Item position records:
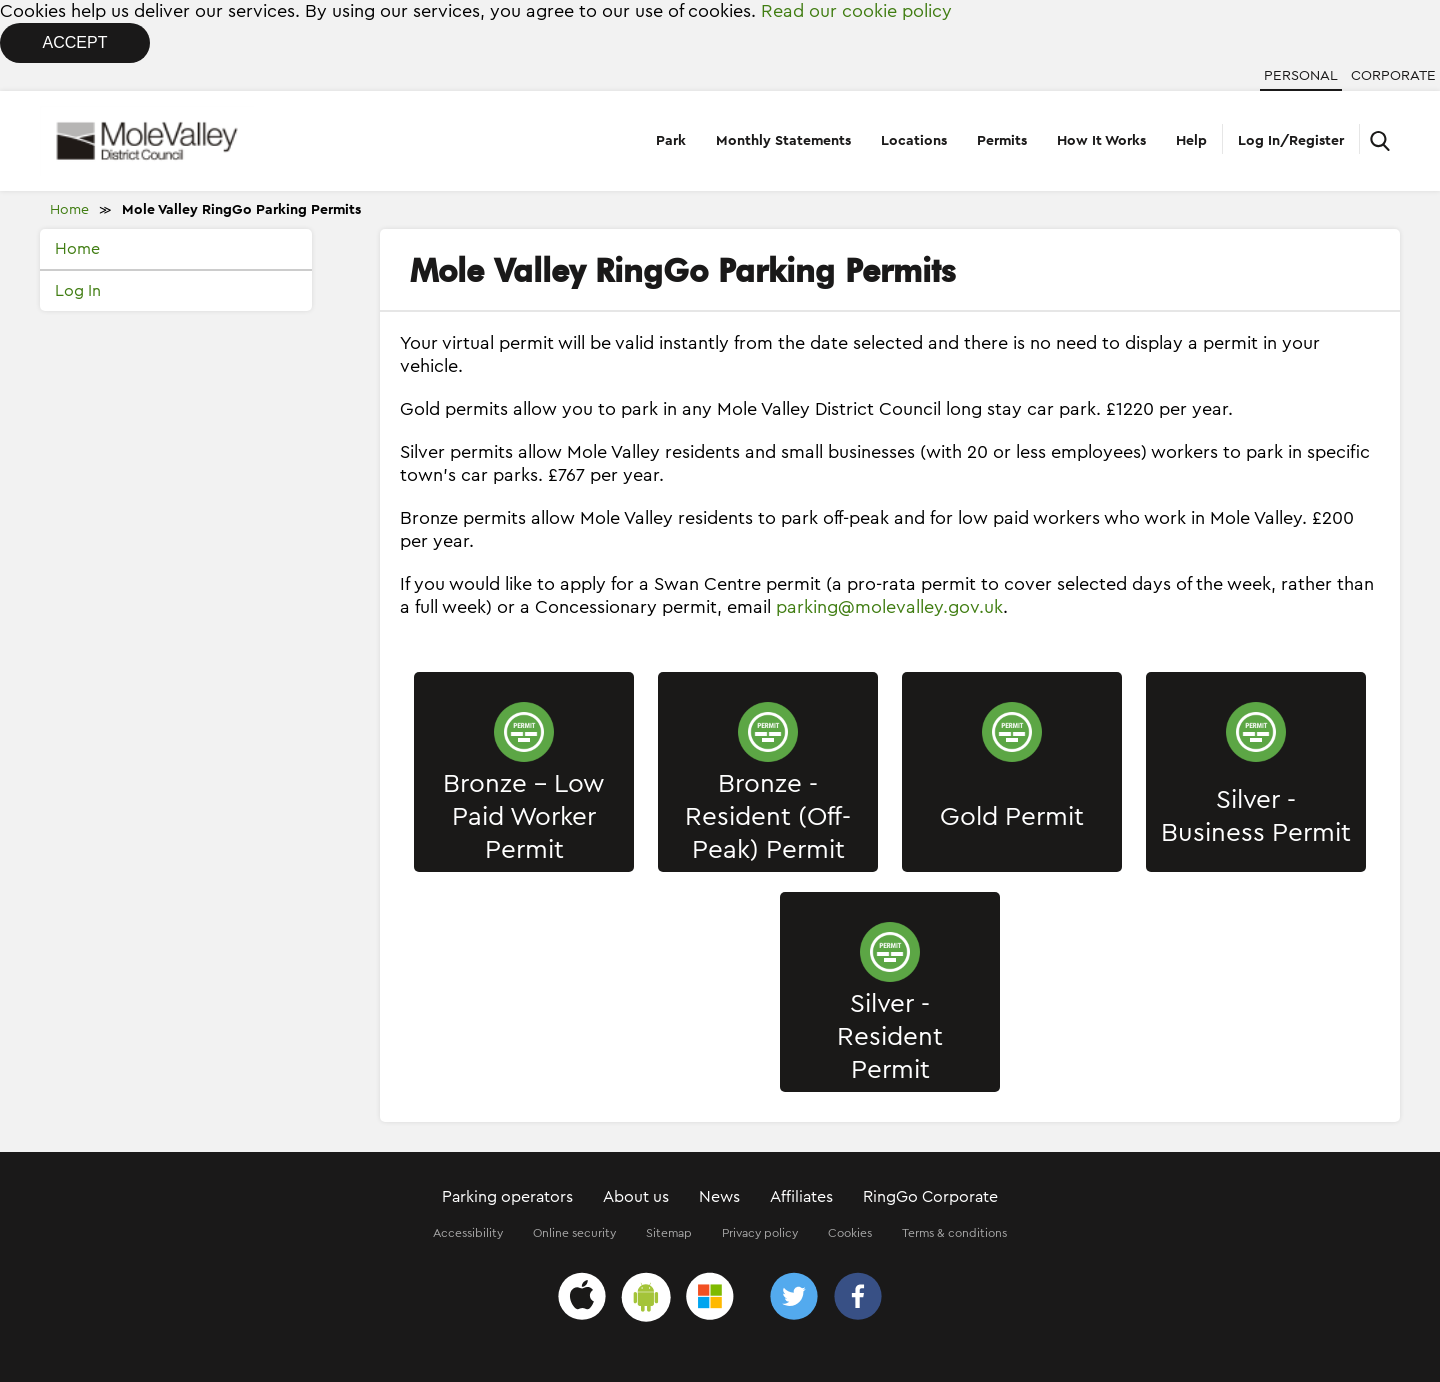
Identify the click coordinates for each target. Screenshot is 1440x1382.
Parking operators (507, 1197)
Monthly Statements (783, 141)
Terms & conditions (954, 1233)
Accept (75, 42)
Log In (78, 291)
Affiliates (801, 1197)
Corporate (1393, 76)
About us (636, 1197)
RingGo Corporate (930, 1197)
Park (671, 141)
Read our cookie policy (856, 11)
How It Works (1101, 141)
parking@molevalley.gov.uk (889, 607)
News (719, 1197)
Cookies (850, 1233)
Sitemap (669, 1233)
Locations (914, 141)
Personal (1301, 76)
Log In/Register (1291, 141)
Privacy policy (760, 1233)
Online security (574, 1233)
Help (1191, 141)
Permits (1002, 141)
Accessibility (468, 1233)
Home (69, 210)
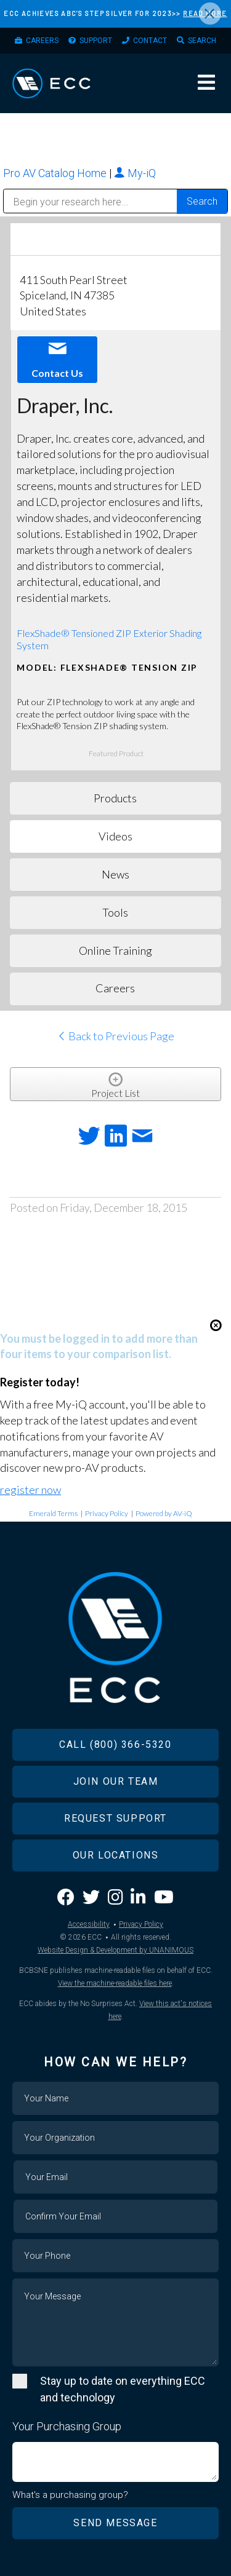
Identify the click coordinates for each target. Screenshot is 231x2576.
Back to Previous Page (115, 1036)
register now (30, 1489)
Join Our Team (115, 1781)
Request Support (115, 1818)
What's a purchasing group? (70, 2494)
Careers (42, 40)
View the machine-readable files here (115, 1983)
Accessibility (89, 1924)
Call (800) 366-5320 (115, 1744)
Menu (206, 82)
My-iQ (135, 173)
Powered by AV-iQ (164, 1513)
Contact (150, 40)
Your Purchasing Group (66, 2426)
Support (95, 40)
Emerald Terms (53, 1513)
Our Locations (116, 1855)
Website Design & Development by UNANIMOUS (115, 1950)
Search (202, 40)
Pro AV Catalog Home (56, 173)
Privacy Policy (106, 1513)
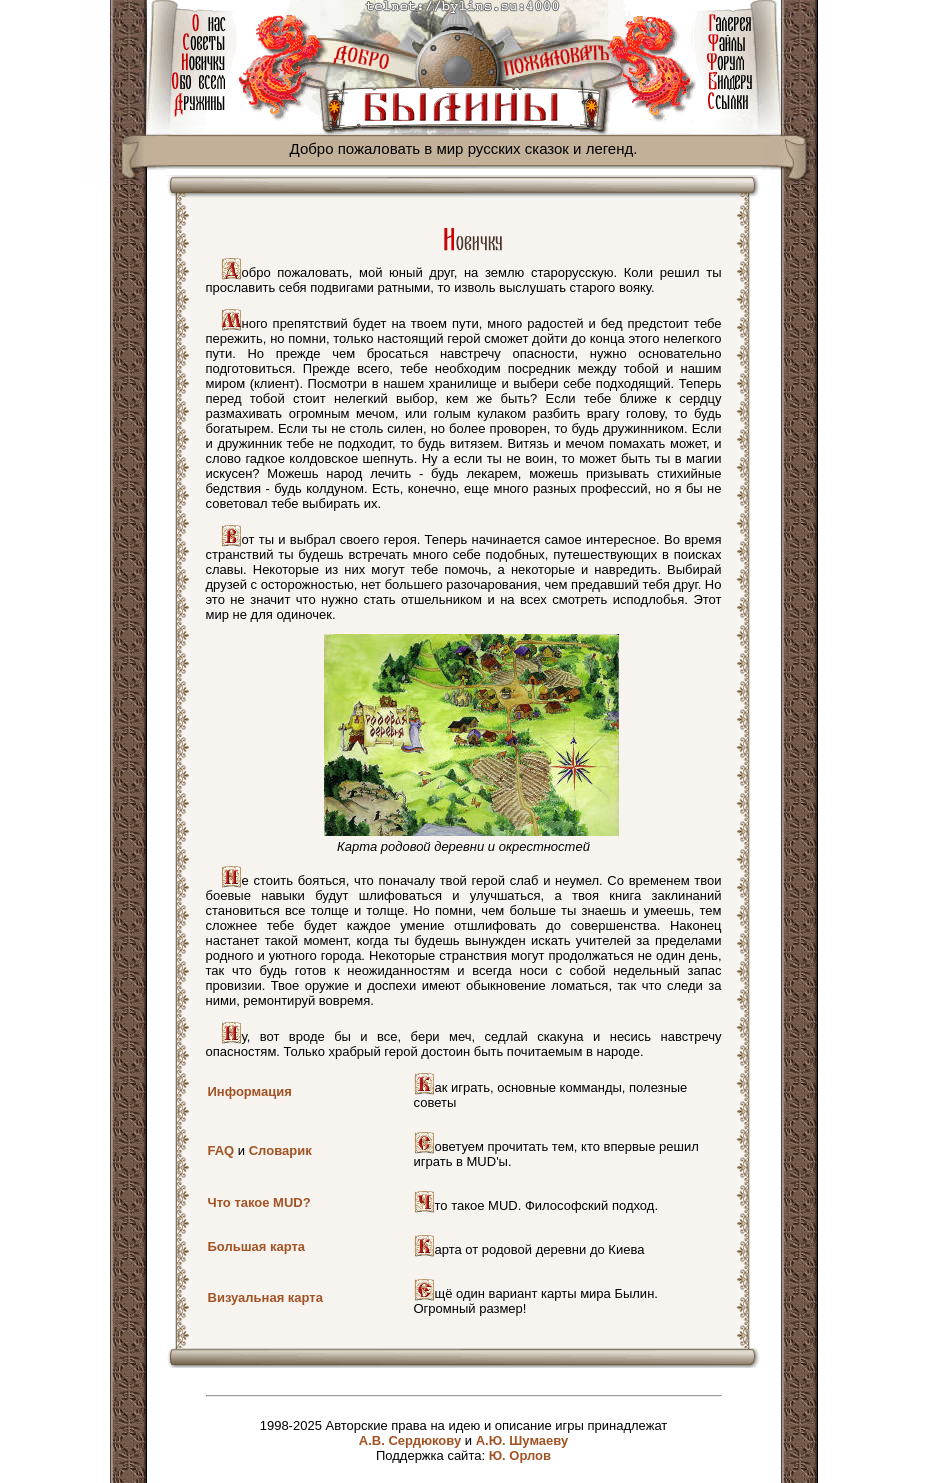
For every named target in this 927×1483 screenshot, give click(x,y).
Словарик (280, 1150)
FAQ (221, 1150)
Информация (250, 1091)
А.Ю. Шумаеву (522, 1440)
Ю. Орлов (520, 1455)
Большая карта (257, 1246)
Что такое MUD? (259, 1202)
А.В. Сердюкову (410, 1440)
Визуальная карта (265, 1297)
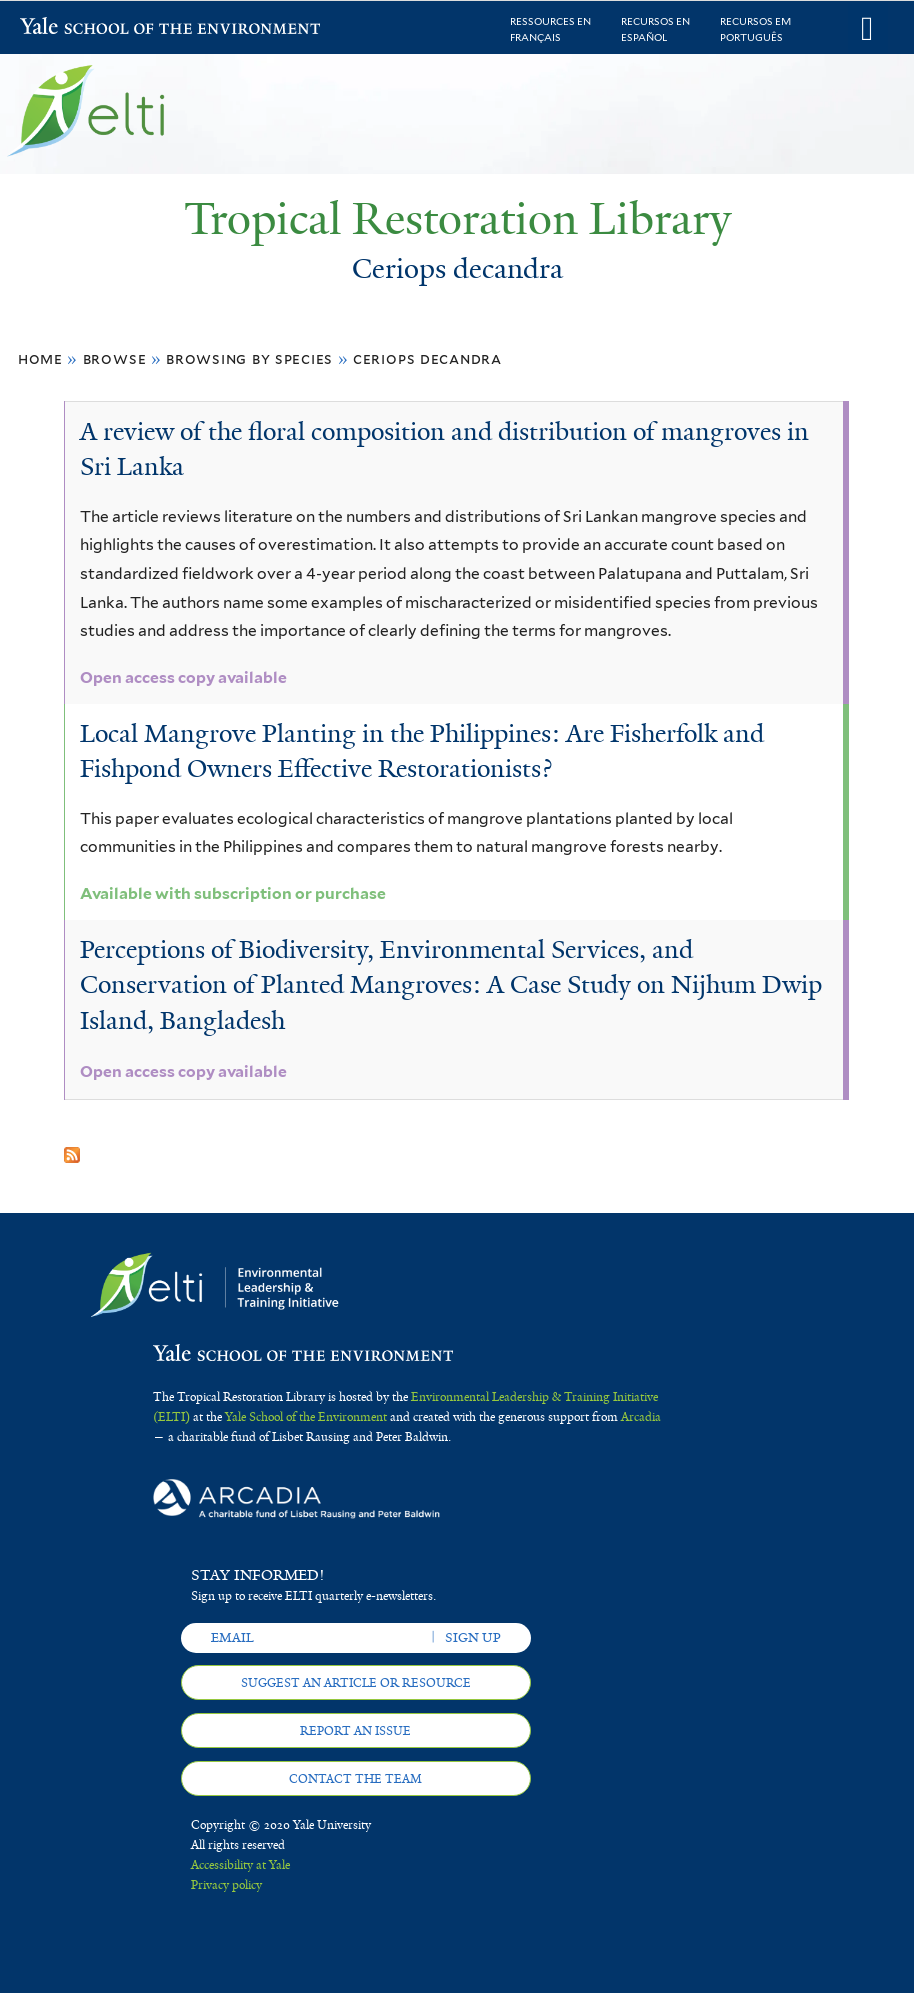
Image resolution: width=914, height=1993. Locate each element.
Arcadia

Exercise prompt: Recast every line of the records above as a JSON list of strings, one string per line, with blank lines skipped. Omit the pictures from the list.

Answer below:
[
  "Identify the click coordinates for each target. Screenshot is 1440x1382.",
  "Parking operators (507, 1197)",
  "Monthly Statements (783, 141)",
  "Terms & conditions (954, 1233)",
  "Accept (75, 42)",
  "Log In (78, 291)",
  "Affiliates (801, 1197)",
  "Corporate (1393, 76)",
  "About us (636, 1197)",
  "RingGo Corporate (930, 1197)",
  "Park (671, 141)",
  "Read our cookie policy (856, 11)",
  "How It Works (1101, 141)",
  "parking@molevalley.gov.uk (889, 607)",
  "News (719, 1197)",
  "Cookies (850, 1233)",
  "Sitemap (669, 1233)",
  "Locations (914, 141)",
  "Personal (1301, 76)",
  "Log In/Register (1291, 141)",
  "Privacy policy (760, 1233)",
  "Online security (574, 1233)",
  "Help (1191, 141)",
  "Permits (1002, 141)",
  "Accessibility (468, 1233)",
  "Home (69, 210)",
  "Identify the click coordinates for each target. Screenshot is 231x2576.",
  "Back to Previous Page (115, 1036)",
  "register now (30, 1489)",
  "Join Our Team (115, 1781)",
  "Request Support (115, 1818)",
  "What's a purchasing group? (70, 2494)",
  "Careers (42, 40)",
  "View the machine-readable files here (115, 1983)",
  "Accessibility (89, 1924)",
  "Call (800) 366-5320 (115, 1744)",
  "Menu (206, 82)",
  "My-iQ (135, 173)",
  "Powered by AV-iQ (164, 1513)",
  "Contact (150, 40)",
  "Your Purchasing Group (66, 2426)",
  "Support (95, 40)",
  "Emerald Terms (53, 1513)",
  "Our Locations (116, 1855)",
  "Website Design & Development by UNANIMOUS (115, 1950)",
  "Search (202, 40)",
  "Pro AV Catalog Home (56, 173)",
  "Privacy Policy (106, 1513)",
  "For every named target in this 927×1483 screenshot, give click(x,y).",
  "Словарик (280, 1150)",
  "FAQ (221, 1150)",
  "Информация (250, 1091)",
  "А.Ю. Шумаеву (522, 1440)",
  "Ю. Орлов (520, 1455)",
  "Большая карта (257, 1246)",
  "Что такое MUD? (259, 1202)",
  "А.В. Сердюкову (410, 1440)",
  "Визуальная карта (265, 1297)",
  "Image resolution: width=914, height=1993. Locate each element.",
  "Arcadia"
]